I believe, & i fully agree with Jeff Avner + Al Sachetti, that decision
making should be an informed one with full participation of the
caretakers.
 
What about the larger soceital issue of "do nothing" versus "Vitamin R"
for kids with FWLS? Some might say, as the OB study group maintains,
that the risk of over treating 2000 kids to prevent one case of
meningitis ( approximately $200,000) is less than the impact on the
system of 1 missed bacterial meningitis. But what if you were the CDC
evaluating the impact of resistant pnemococci as cause of meningitis and
the risk of use of Vitamin R for all fevers? What if you were the CEO of
an MCO doing a cost benefit analyses on the practice management style
and economic profile of 2 PEM groups on various common pediatric
diagnoses like "fever" (which constitutes 30 % of all pediatric visits)?

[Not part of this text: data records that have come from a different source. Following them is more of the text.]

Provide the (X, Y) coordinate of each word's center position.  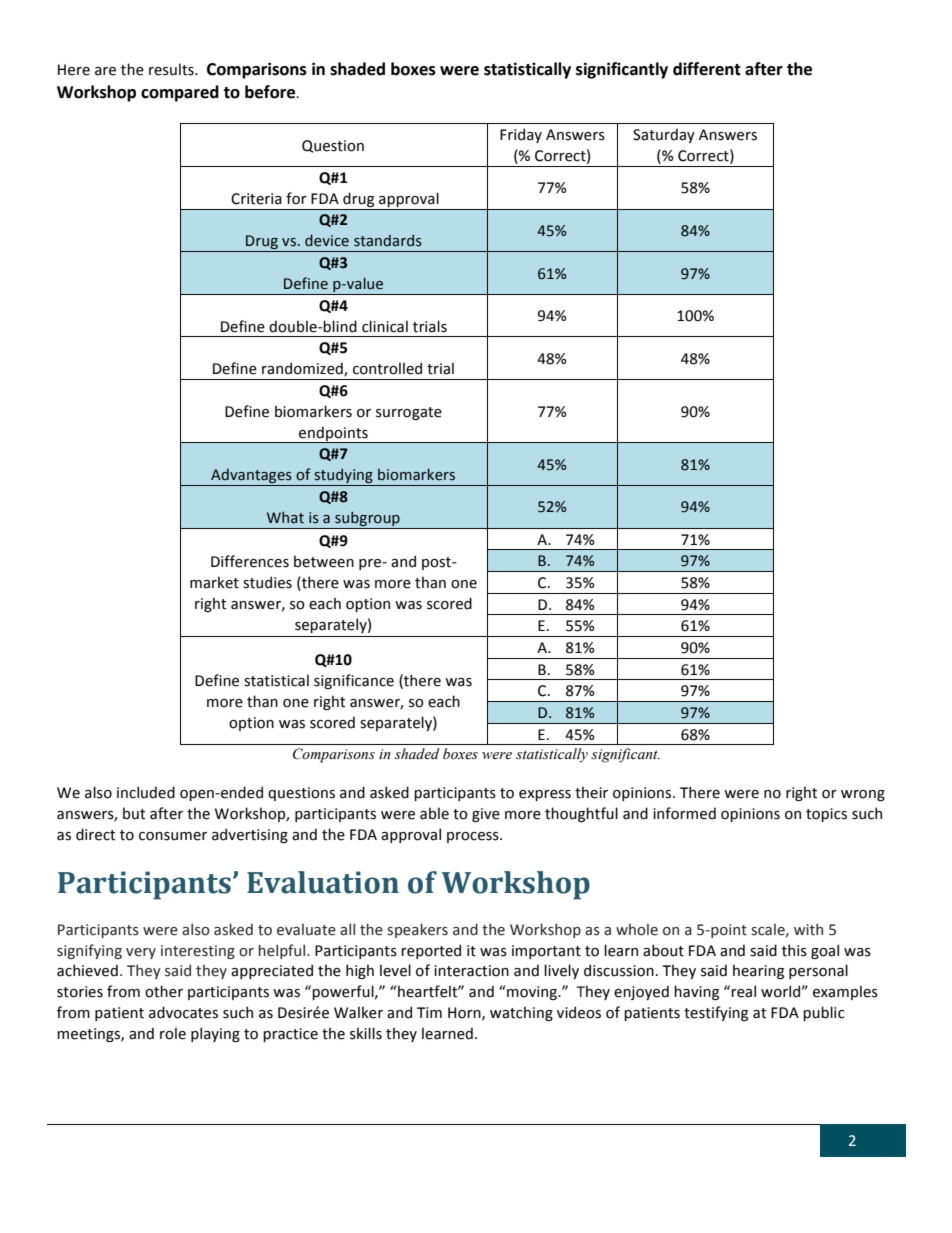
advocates (183, 1012)
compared (180, 93)
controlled (387, 368)
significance (354, 681)
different (707, 69)
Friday (521, 135)
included (146, 792)
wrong (863, 795)
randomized (303, 369)
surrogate (409, 413)
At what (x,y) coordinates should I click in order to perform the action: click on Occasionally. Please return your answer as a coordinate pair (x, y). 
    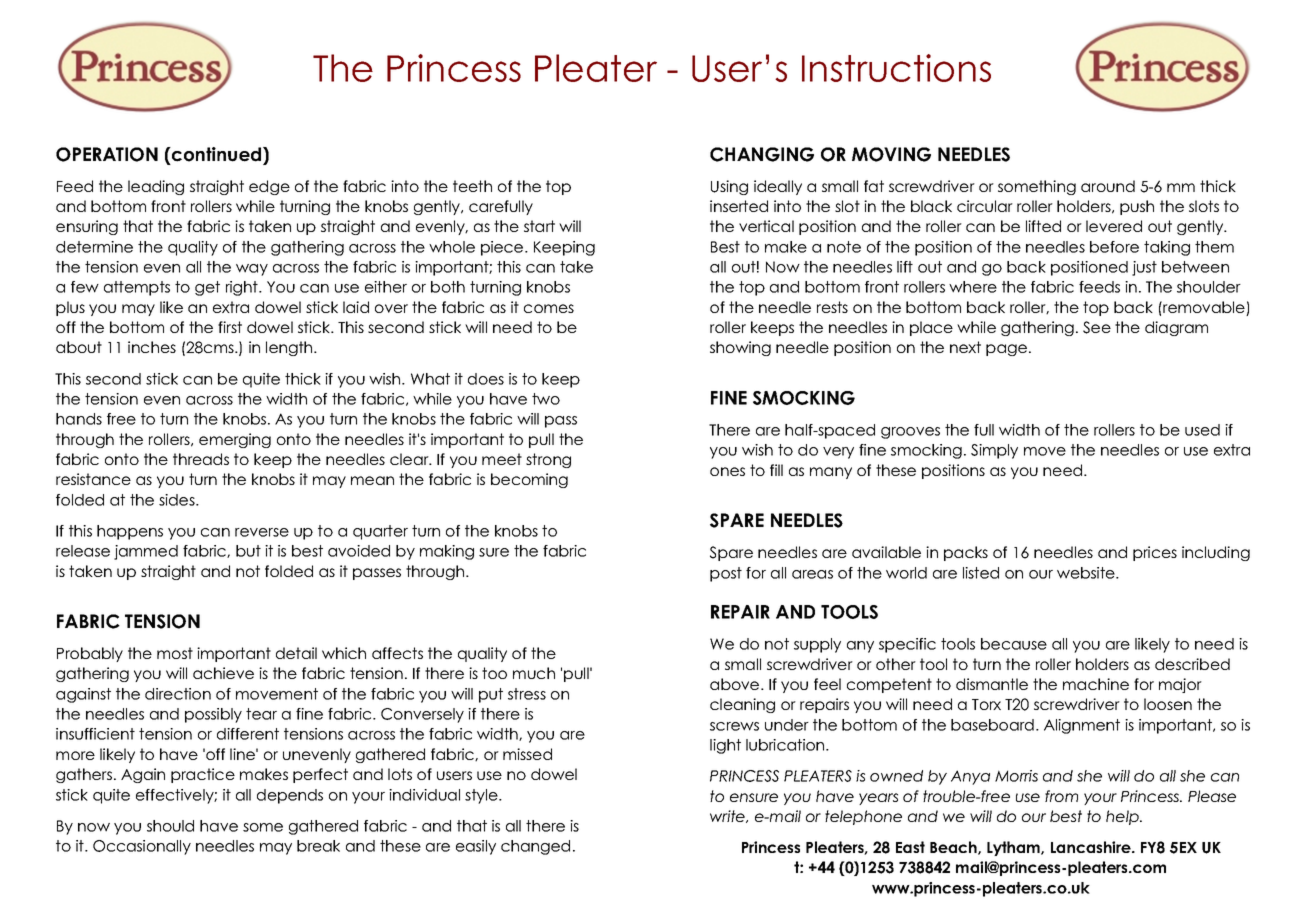
    Looking at the image, I should click on (142, 847).
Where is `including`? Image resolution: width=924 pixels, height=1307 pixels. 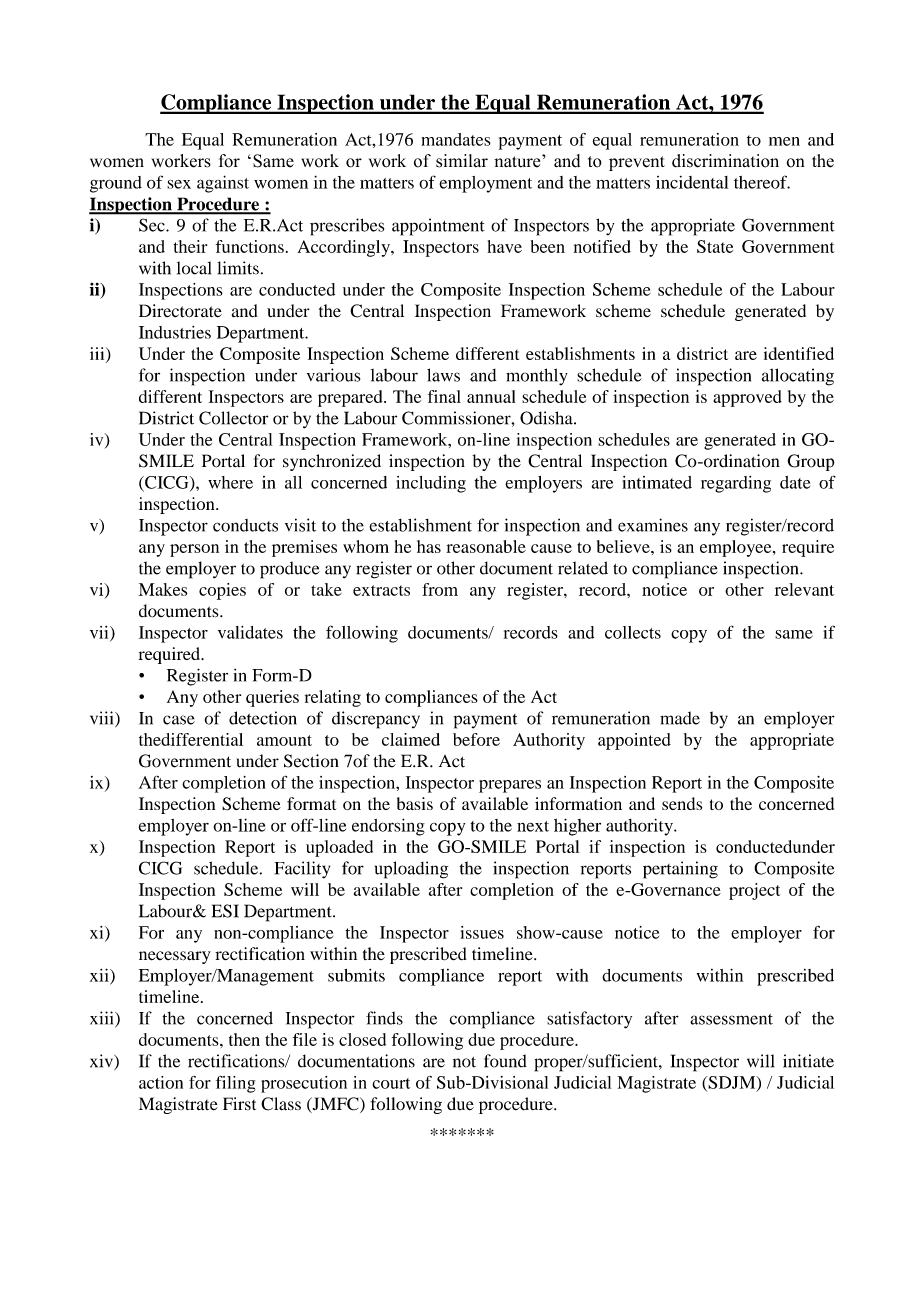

Survey says.................
 
The proof of the pudding is in the eating they say. In surveys done in
the Salt Lake area as well as th Baltimore area of pediatric
practitioners, less than half were actually following the guidelines!!
[Young et al Pediatrics 1995] Their outcome data was no different than
elsewhere.
 
The issue of radiographs has been downplayed by the OB study group
because if you follow the guidelines and treat everybody with "vitamin
R" it does not matter if they have a pneumonia or not. You would have
still done the same thing!! Now, if they have persistent fever on follow
up then a radiograph is worth doing for missed partially treated
LRTI/effusion etc.
 
Lastly, is OB a monster created out of the Roche RND division?. I don't
remember it as part of the older lexicon!!!